I think the odd job most new people get to just get a bit of cash is working in the supermarkets stocking shelves and such things. But lots of casual jobs in restaurants and cafes available to. Just have to walk around and do some asking.


----------



## F1-CUF (Apr 14, 2011)

thanks


----------



## uroojs (Mar 24, 2011)

When do u plan to leave for melbourne?


----------



## dunsford5678 (Mar 30, 2010)

F1-CUF said:


> Hi,
> 
> I have planned to move in mid of September, just need some info regarding odd jobs to cover my expenses until I find a job related to my profession.
> 
> ...


It's probably very slightly better in Melbourne than Sydney, but far more important is the area - upmarket, expensive areas usually have a lot more basic jobs available as the residents of the area have good jobs and don't need the basic jobs as much. The minimum wage for a casual is around $20/hr. The best way to find such jobs is to present in person with a copy of your resume to local businesses/shops and ask them if they have anything available. Also cleaning, handyman and ironing services are usually very much in demand in expensive areas, you can put up an ad for your services at your local supermarket notice board. If you want to do this you will need to set up a business, obtain an ABN and usually charge GST - this is not as difficult as it sounds. Best wishes.


----------



## F1-CUF (Apr 14, 2011)

@uroojs:
After 2nd week of September, which ever date suits me best. 
Waiting for a pending task to complete. 



@abhijeet:
Thanks for the details. About the ABN, do we still need this after having the TFN. 
Have planned to find accommodation in or nearest to CBD.


----------



## dunsford5678 (Mar 30, 2010)

F1-CUF said:


> @uroojs:
> After 2nd week of September, which ever date suits me best.
> Waiting for a pending task to complete.
> 
> ...


You only need an ABN if you are setting up a business, eg an ironing business. If you are an employee of a company you do not need one. Depending on your visa you may have restrictions on starting a business.


----------



## F1-CUF (Apr 14, 2011)

Well I did read about what one can do on a PR Visa, there are no restrictions on any of these....

I could only find that, one cannot work in defense related jobs. I think government jobs are also not for PR holders but not sure.


----------



## anj1976 (Apr 24, 2008)

form what i have seen, it takes a month for you to get interview calls, you have to meet a dozen consultants, some one or the other arranges for an interview, once you get the hang of it, trust me, you will have a job in hand soon . as for doing odd jobs, gumtree is your answer. there are voluntary jobs also where you do not get paid but you do get a work experience reference which is big thing here.


----------



## F1-CUF (Apr 14, 2011)

thanks Anj for the motivation, I have started applying to very few but selected jobs from here. Hope this turns out well.


----------



## uroojs (Mar 24, 2011)

F1-CUF said:


> thanks Anj for the motivation, I have started applying to very few but selected jobs from here. Hope this turns out well.




Best of Luck F1-CUF !!!!

Be prepared for the worst and take things as they come ... and things will move on smoothly.

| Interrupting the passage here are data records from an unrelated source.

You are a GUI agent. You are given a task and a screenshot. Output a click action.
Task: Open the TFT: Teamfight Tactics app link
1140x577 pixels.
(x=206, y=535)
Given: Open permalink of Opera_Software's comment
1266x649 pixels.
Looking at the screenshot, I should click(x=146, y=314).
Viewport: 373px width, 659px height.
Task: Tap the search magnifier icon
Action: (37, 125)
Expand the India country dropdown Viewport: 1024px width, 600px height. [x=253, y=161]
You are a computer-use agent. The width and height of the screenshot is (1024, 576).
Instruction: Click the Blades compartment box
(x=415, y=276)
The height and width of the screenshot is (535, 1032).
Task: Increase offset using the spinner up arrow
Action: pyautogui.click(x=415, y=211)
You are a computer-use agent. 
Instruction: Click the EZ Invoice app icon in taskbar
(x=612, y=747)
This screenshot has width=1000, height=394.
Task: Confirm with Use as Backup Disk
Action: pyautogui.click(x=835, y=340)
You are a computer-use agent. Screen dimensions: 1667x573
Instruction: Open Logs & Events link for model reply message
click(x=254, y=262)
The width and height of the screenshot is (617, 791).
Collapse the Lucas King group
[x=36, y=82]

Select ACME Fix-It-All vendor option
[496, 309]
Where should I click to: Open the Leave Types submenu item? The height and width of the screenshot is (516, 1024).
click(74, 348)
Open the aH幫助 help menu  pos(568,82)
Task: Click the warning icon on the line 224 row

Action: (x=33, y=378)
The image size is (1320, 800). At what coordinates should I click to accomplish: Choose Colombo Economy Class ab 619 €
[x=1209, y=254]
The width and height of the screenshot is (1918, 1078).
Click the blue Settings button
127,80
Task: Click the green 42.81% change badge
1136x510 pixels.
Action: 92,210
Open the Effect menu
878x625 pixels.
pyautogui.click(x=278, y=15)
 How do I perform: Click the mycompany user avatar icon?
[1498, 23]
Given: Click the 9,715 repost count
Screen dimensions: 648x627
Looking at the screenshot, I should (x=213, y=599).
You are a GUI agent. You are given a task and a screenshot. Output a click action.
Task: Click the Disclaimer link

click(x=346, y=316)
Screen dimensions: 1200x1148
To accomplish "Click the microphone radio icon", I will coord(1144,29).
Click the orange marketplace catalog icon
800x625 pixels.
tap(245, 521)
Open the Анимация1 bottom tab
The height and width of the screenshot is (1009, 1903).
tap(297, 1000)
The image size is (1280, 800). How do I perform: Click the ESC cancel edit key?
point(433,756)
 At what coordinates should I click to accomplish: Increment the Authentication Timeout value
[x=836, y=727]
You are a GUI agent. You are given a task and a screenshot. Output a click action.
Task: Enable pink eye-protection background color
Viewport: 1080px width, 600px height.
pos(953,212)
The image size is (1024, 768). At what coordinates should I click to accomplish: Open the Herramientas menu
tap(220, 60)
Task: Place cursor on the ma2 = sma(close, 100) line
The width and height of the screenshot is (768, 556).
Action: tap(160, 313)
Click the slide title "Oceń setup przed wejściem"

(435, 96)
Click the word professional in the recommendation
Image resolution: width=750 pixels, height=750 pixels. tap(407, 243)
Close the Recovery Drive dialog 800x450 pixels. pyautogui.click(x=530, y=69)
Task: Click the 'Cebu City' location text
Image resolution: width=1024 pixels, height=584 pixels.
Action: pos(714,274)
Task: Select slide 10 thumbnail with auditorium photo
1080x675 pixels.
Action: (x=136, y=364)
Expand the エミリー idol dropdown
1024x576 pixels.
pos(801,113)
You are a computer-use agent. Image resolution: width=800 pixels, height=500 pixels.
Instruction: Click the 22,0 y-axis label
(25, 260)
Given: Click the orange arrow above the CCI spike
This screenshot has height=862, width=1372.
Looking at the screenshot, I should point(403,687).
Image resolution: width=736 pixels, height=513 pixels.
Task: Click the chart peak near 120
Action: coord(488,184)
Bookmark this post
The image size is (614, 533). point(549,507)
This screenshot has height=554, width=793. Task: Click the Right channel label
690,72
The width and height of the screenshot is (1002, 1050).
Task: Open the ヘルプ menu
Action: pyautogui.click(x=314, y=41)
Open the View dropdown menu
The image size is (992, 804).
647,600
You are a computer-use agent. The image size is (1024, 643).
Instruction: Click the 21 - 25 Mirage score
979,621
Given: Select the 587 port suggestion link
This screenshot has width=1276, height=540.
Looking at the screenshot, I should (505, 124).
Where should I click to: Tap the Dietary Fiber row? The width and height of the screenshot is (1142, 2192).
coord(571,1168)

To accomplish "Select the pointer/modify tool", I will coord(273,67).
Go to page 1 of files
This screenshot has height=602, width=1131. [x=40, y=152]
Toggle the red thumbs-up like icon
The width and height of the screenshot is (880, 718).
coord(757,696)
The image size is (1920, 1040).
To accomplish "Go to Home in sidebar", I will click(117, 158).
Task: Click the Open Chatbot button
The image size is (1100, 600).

First few months would be hard... may be frustrating ... if u dont get the job right away... but one has to keep himself motivated...... thats y i said be prepared for the worst.

Things will be fine within months IA !


----------



## F1-CUF (Apr 14, 2011)

Thanks uroojs, I hope the same.

Any new updates about your application status?


----------



## uroojs (Mar 24, 2011)

F1-CUF said:


> Thanks uroojs, I hope the same.
> 
> Any new updates about your application status?


My medicals are showing "Referred" status since July 16th, 2011... means DIAC is even working on Saturday's !!


I'm just waiting


----------



## Destination_Melbourne (Sep 9, 2013)

hi F1-CUF,

so how was your experience with odd jobs? your comments might help alot of people to understand how to cover the initial expenses...

regards,



F1-CUF said:


> thanks Anj for the motivation, I have started applying to very few but selected jobs from here. Hope this turns out well.


----------